### Extracted information ###

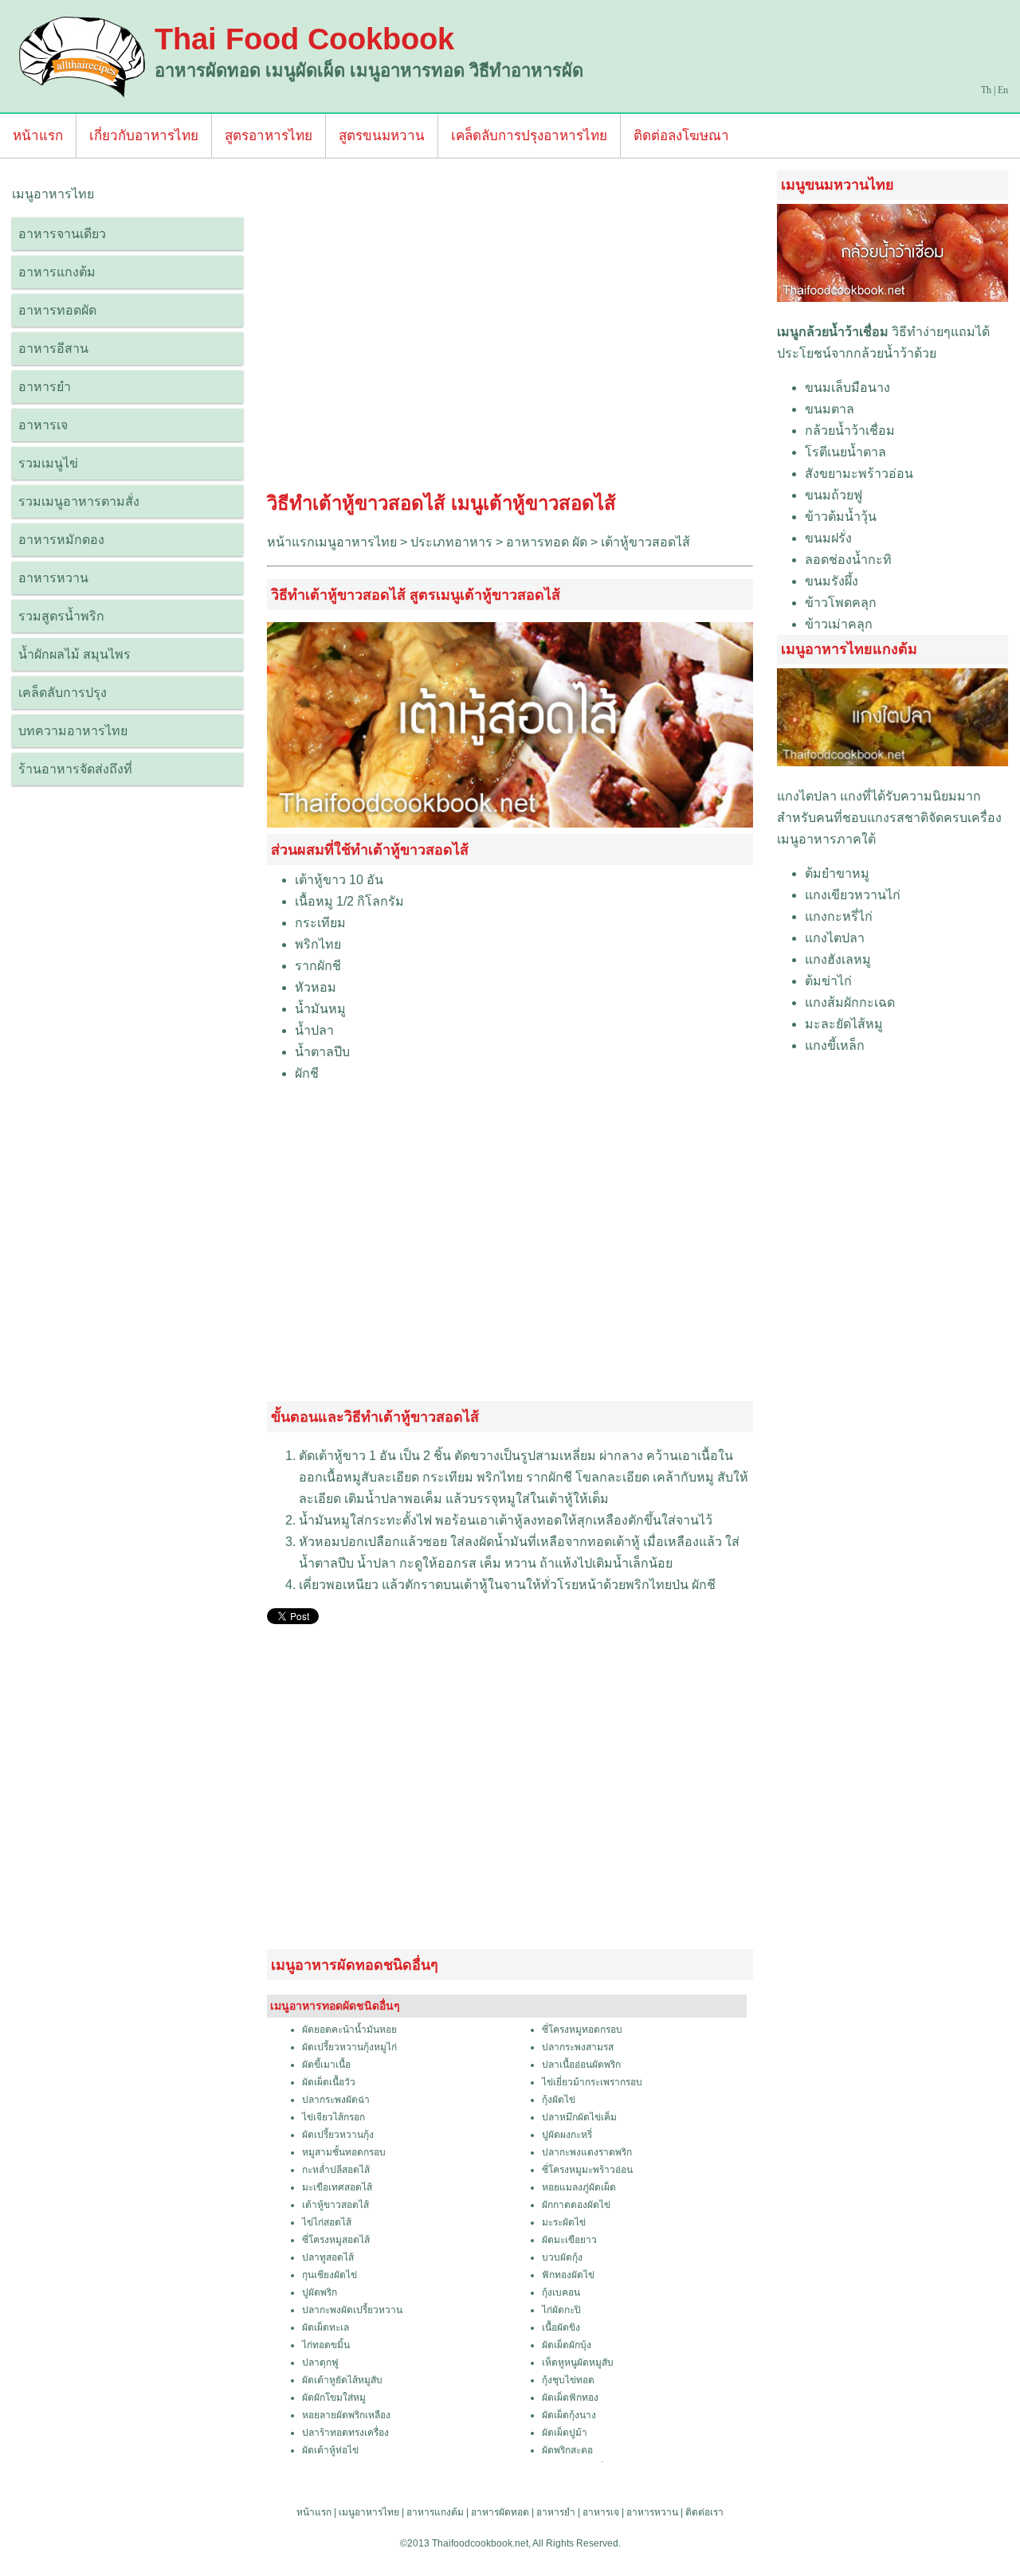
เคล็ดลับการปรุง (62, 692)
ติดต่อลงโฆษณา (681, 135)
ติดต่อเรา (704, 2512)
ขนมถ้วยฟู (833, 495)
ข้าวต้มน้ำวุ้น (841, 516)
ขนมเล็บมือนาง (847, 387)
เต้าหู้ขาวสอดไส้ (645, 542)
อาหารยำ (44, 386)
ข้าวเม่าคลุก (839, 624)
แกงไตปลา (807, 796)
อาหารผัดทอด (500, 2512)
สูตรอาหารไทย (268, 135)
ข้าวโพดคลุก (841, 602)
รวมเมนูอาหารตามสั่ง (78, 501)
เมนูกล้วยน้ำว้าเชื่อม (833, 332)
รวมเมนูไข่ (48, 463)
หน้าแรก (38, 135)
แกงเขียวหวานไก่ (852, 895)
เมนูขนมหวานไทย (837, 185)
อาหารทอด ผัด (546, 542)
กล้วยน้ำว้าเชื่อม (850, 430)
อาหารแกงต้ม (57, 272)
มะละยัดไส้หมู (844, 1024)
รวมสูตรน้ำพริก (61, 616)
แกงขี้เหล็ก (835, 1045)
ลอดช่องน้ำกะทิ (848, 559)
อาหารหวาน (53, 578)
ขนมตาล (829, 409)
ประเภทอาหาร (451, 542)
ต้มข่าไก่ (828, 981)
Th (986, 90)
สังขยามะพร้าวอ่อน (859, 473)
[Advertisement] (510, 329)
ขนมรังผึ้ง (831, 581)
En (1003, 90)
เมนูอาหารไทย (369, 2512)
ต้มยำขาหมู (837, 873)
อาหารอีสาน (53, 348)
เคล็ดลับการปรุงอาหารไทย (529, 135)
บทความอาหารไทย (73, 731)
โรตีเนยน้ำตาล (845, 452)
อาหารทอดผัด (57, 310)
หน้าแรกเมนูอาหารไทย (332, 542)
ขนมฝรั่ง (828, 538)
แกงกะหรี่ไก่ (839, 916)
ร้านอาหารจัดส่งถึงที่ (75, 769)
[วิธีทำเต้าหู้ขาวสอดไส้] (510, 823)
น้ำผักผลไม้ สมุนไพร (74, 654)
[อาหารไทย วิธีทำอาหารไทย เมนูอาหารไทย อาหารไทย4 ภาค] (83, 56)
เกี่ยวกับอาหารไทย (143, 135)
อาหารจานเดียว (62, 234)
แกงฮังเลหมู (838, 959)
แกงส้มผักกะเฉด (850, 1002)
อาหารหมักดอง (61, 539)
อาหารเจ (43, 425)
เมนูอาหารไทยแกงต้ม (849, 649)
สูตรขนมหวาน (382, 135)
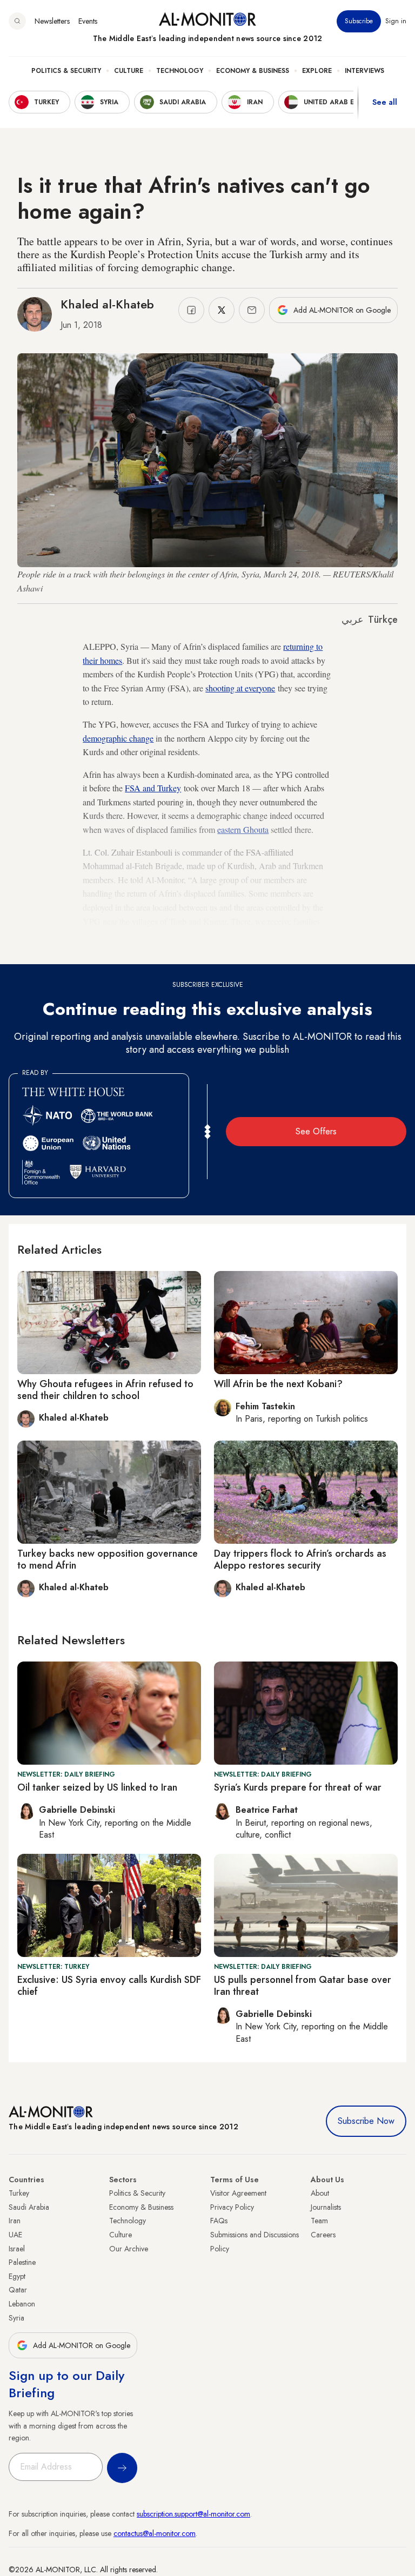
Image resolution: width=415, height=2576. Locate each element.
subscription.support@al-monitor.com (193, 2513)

###
### Extracted information ###

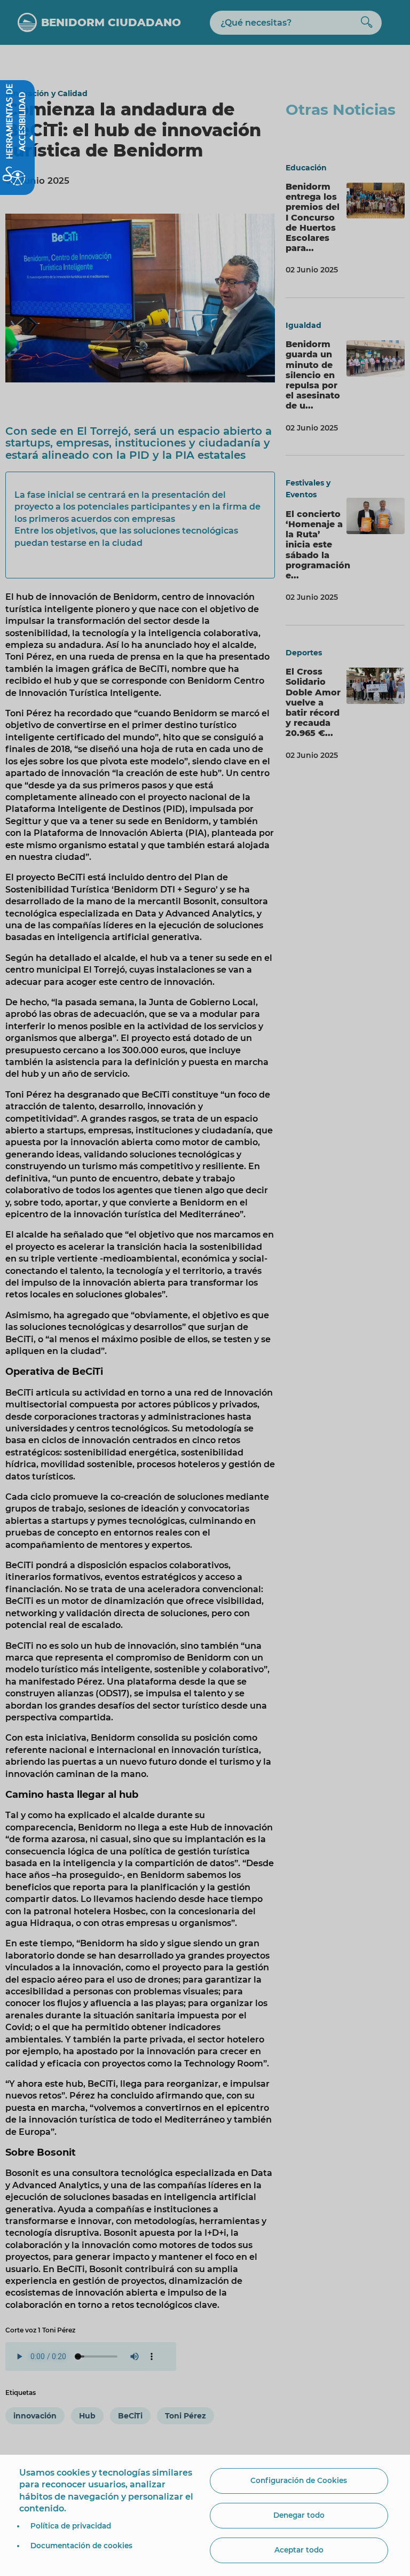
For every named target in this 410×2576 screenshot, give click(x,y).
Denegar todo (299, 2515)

###

## How to complete this task:
In the records above, find the line with "แกงขี้เหล็ก (835, 1045)" and the line with "subscription.support@al-monitor.com (193, 2513)", then restate word for word only those two lines and all lines between, omitting pictures.

## Response to this task:
แกงขี้เหล็ก (835, 1045)
ลอดช่องน้ำกะทิ (848, 559)
อาหารหวาน (53, 578)
ขนมตาล (829, 409)
ประเภทอาหาร (451, 542)
ต้มข่าไก่ (828, 981)
Th (986, 90)
สังขยามะพร้าวอ่อน (859, 473)
[Advertisement] (510, 329)
ขนมรังผึ้ง (831, 581)
En (1003, 90)
เมนูอาหารไทย (369, 2512)
ต้มยำขาหมู (837, 873)
อาหารอีสาน (53, 348)
เคล็ดลับการปรุงอาหารไทย (529, 135)
บทความอาหารไทย (73, 731)
โรตีเนยน้ำตาล (845, 452)
อาหารทอดผัด (57, 310)
หน้าแรกเมนูอาหารไทย (332, 542)
ขนมฝรั่ง (828, 538)
แกงกะหรี่ไก่ (839, 916)
ร้านอาหารจัดส่งถึงที่ (75, 769)
[วิธีทำเต้าหู้ขาวสอดไส้] (510, 823)
น้ำผักผลไม้ สมุนไพร (74, 654)
[อาหารไทย วิธีทำอาหารไทย เมนูอาหารไทย อาหารไทย4 ภาค] (83, 56)
เกี่ยวกับอาหารไทย (143, 135)
อาหารจานเดียว (62, 234)
แกงฮังเลหมู (838, 959)
แกงส้มผักกะเฉด (850, 1002)
อาหารหมักดอง (61, 539)
อาหารเจ (43, 425)
เมนูอาหารไทยแกงต้ม (849, 649)
สูตรขนมหวาน (382, 135)
Image resolution: width=415, height=2576. Locate each element.
subscription.support@al-monitor.com (193, 2513)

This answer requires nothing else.